| EXTRAIT DE DONNÉES |
────────────────────

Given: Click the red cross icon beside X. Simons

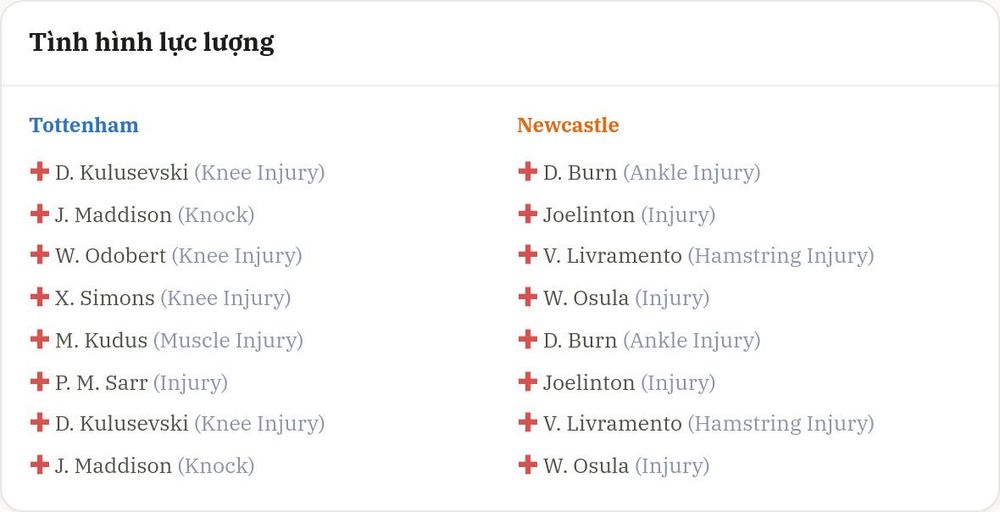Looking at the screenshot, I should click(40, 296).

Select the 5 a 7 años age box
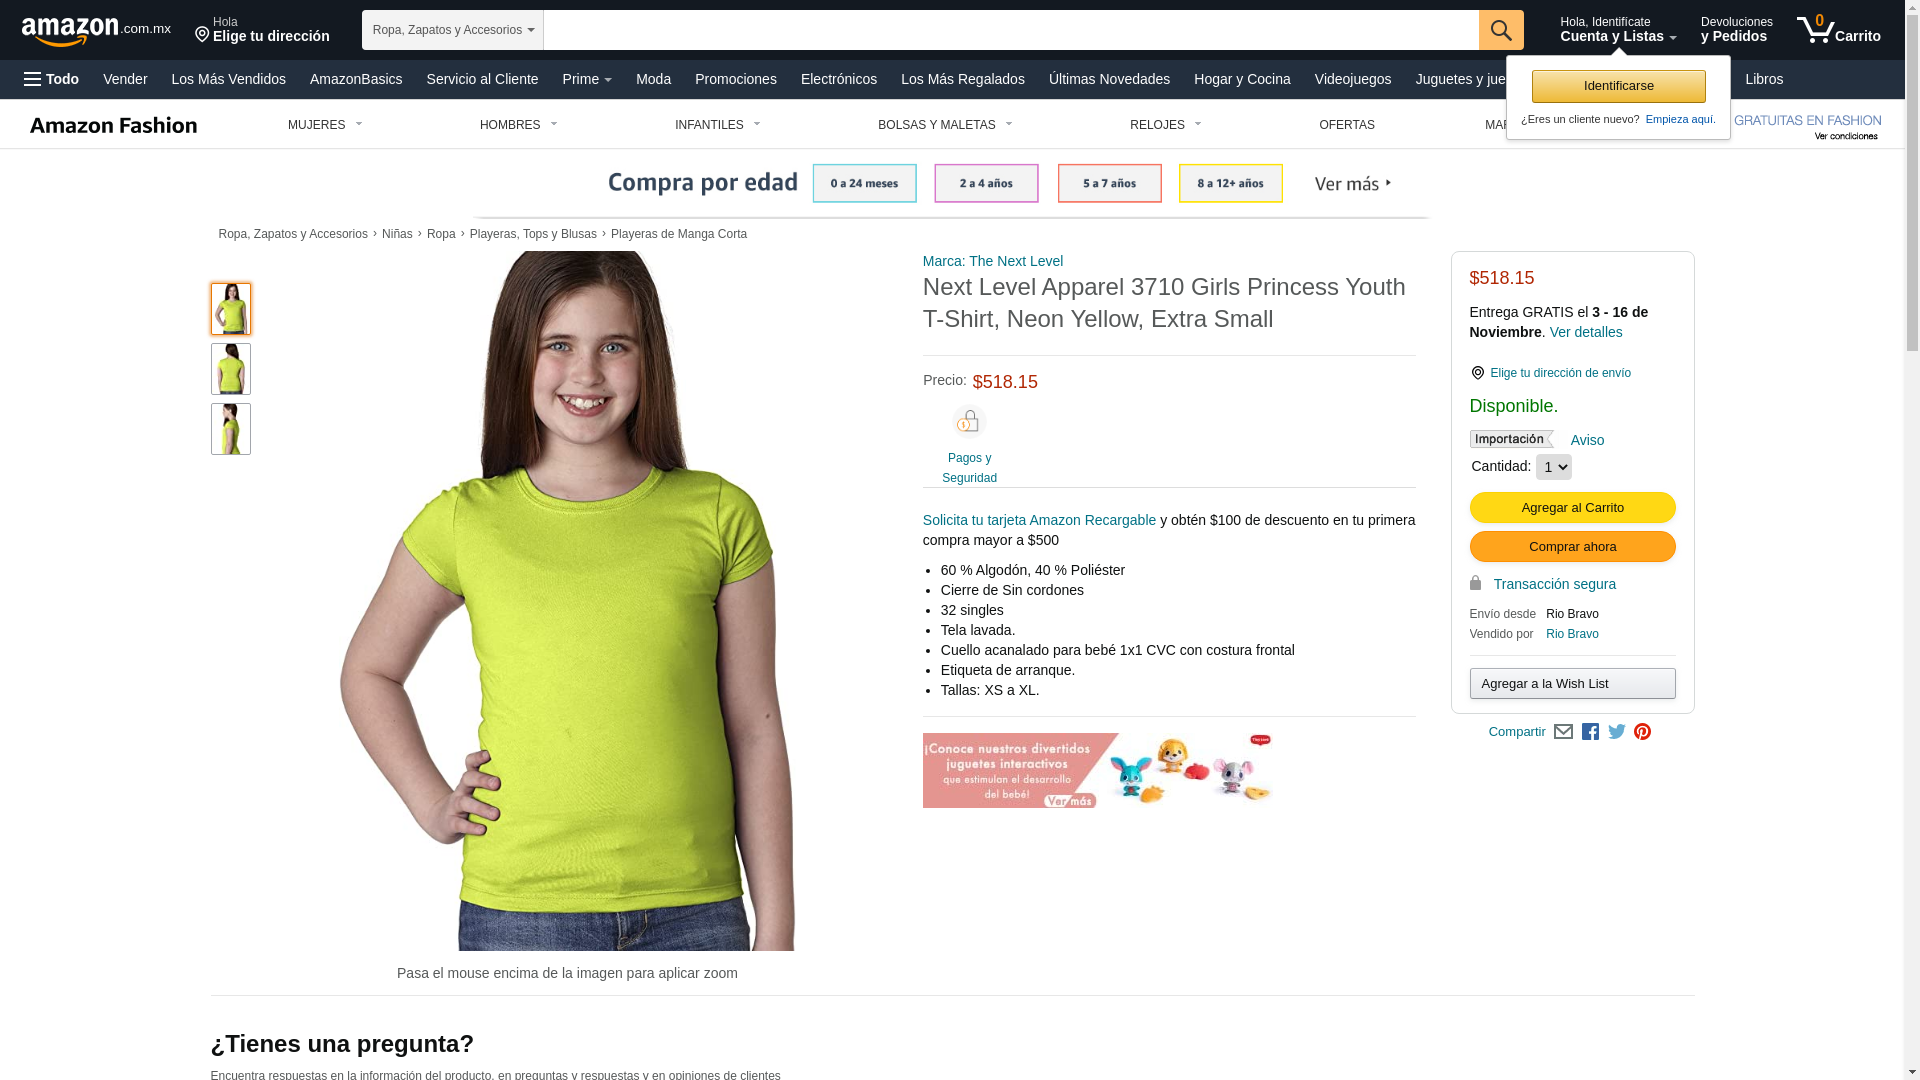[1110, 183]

────────────────────

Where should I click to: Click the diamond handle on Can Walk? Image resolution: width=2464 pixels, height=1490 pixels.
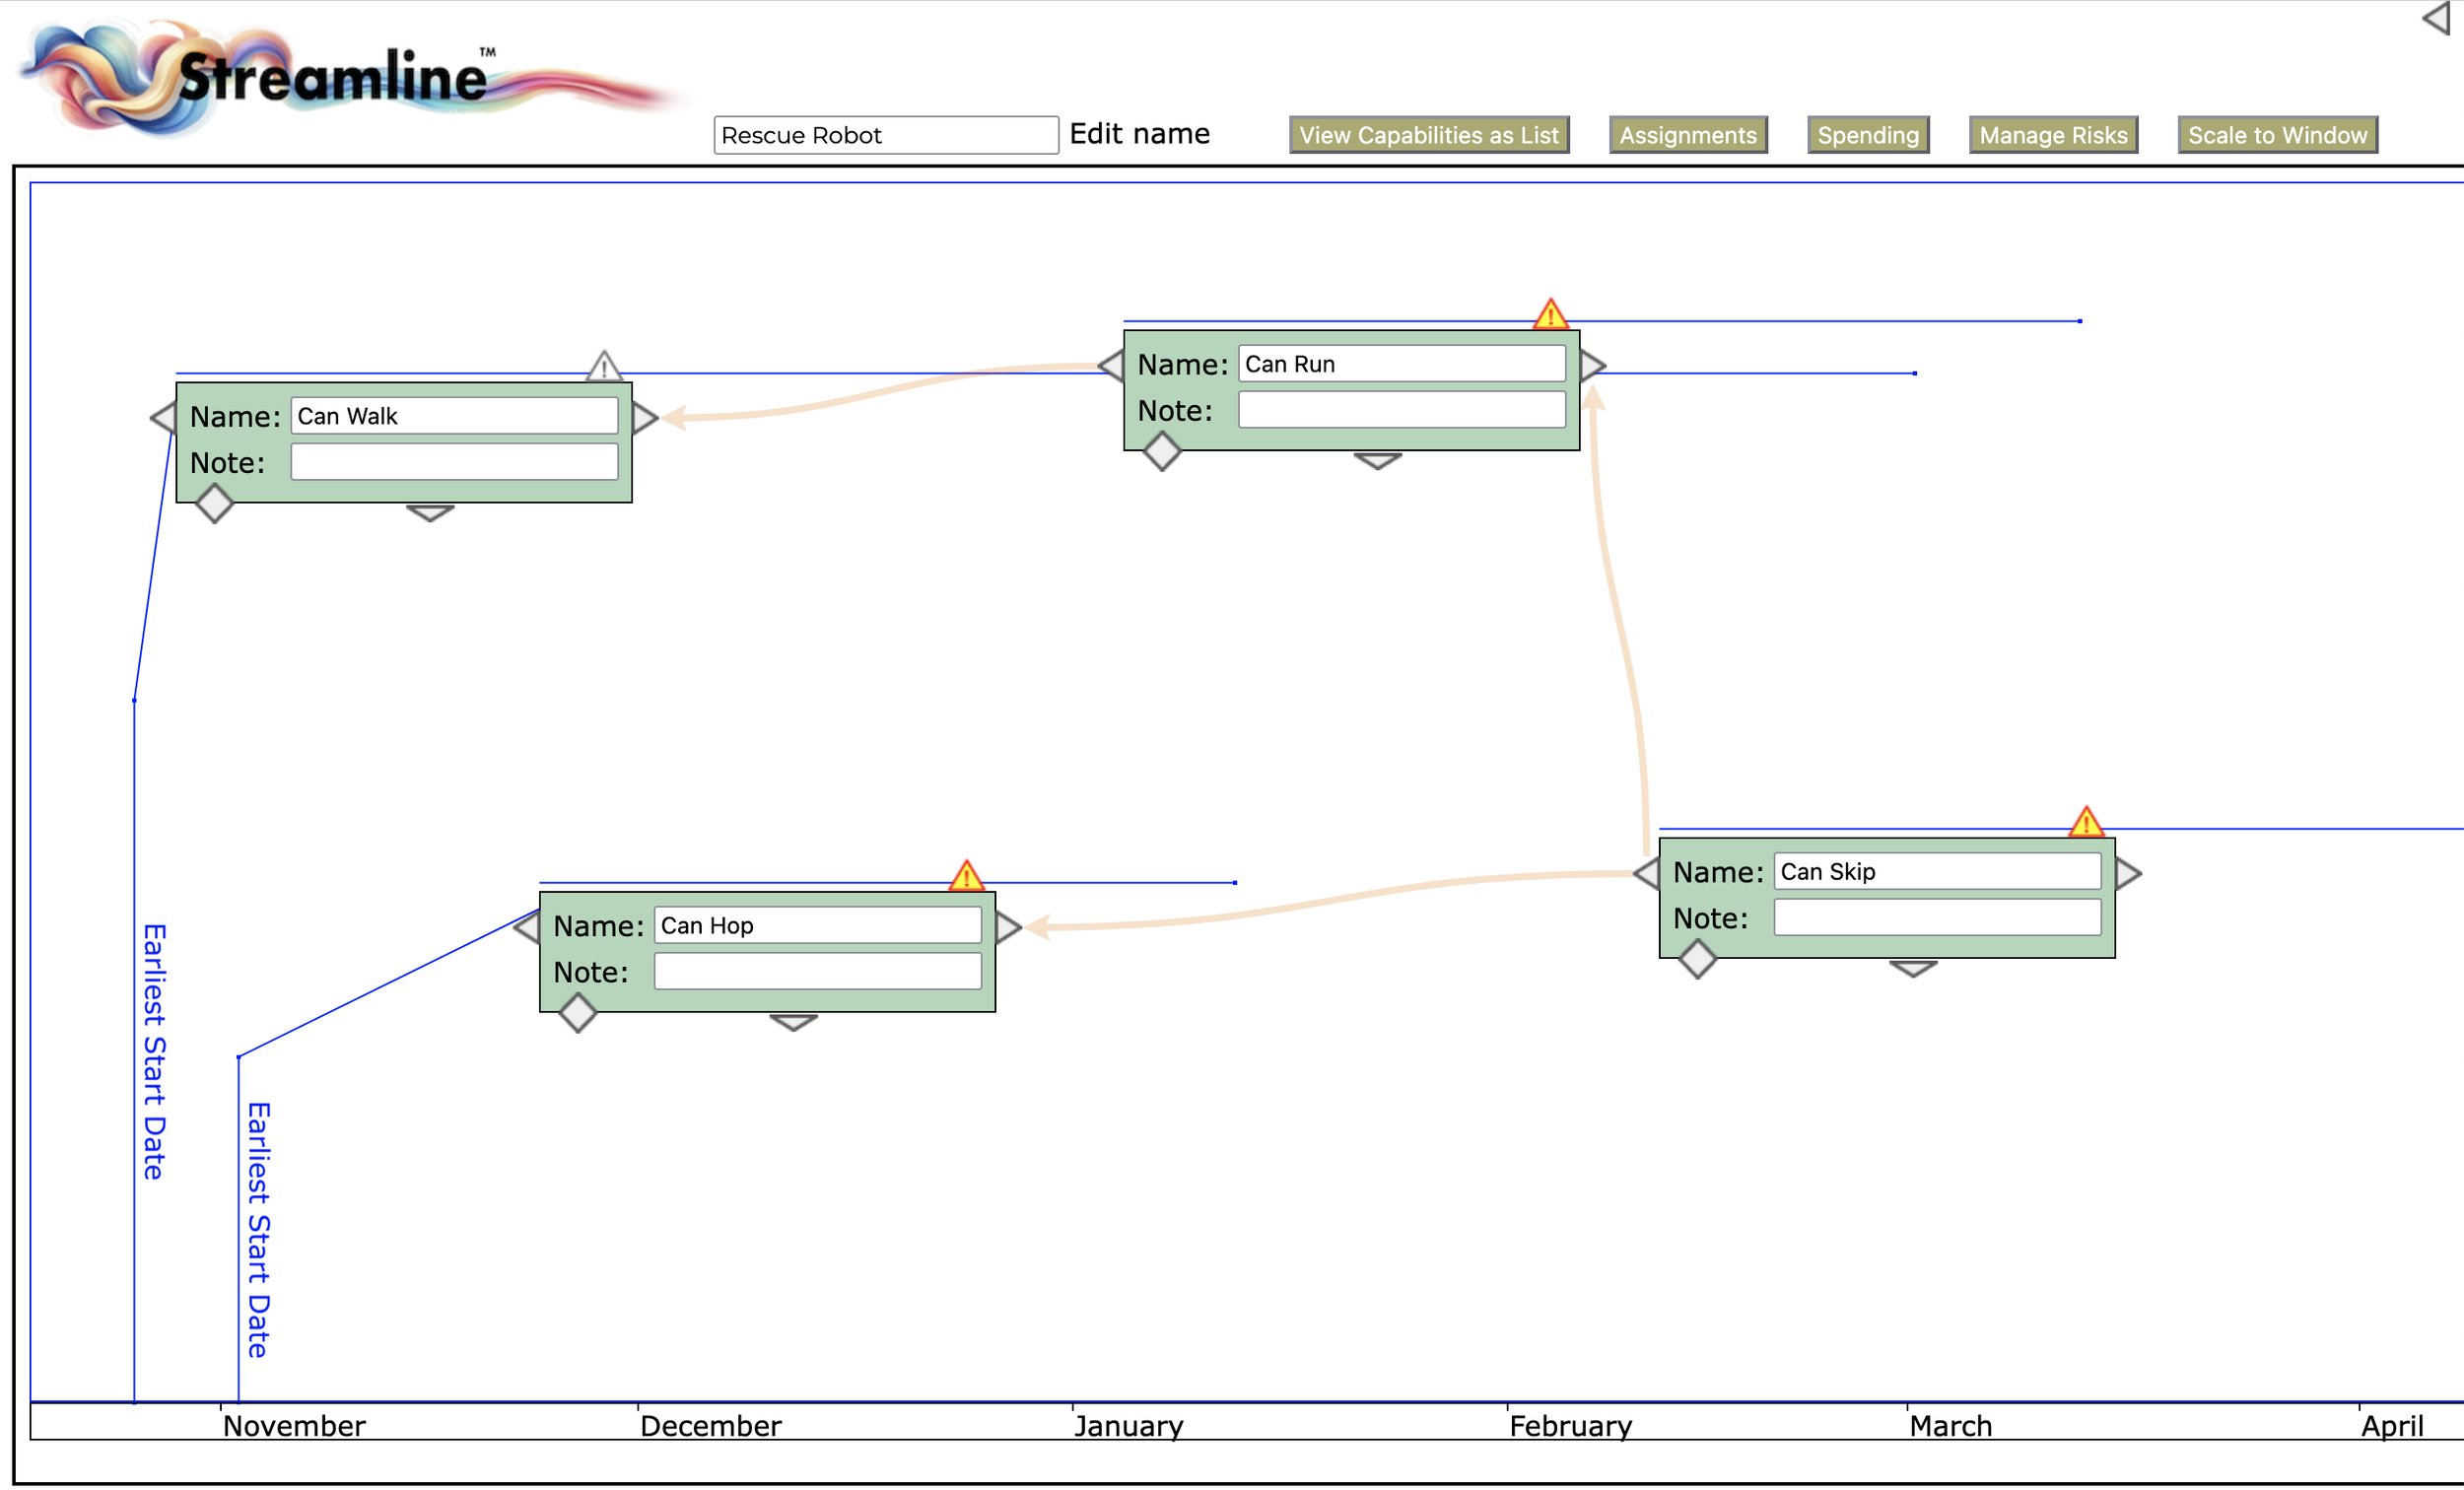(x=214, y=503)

────────────────────

Présente en CSV à deux colonnes, entrée et sortie, les données ci-dessus, en commençant à la ligne qui contient "Where should I" et en t'arrêtant après celle qui contient "(x=214, y=503)", avec une ligne par couple texte-réponse. Mets chaque champ entre guillemets, remplace les retours à la ligne par des espaces et laisse les images de côté.

| SOLUTION |
entrée,sortie
"Where should I click to: Click the diamond handle on Can Walk? Image resolution: width=2464 pixels, height=1490 pixels.","(x=214, y=503)"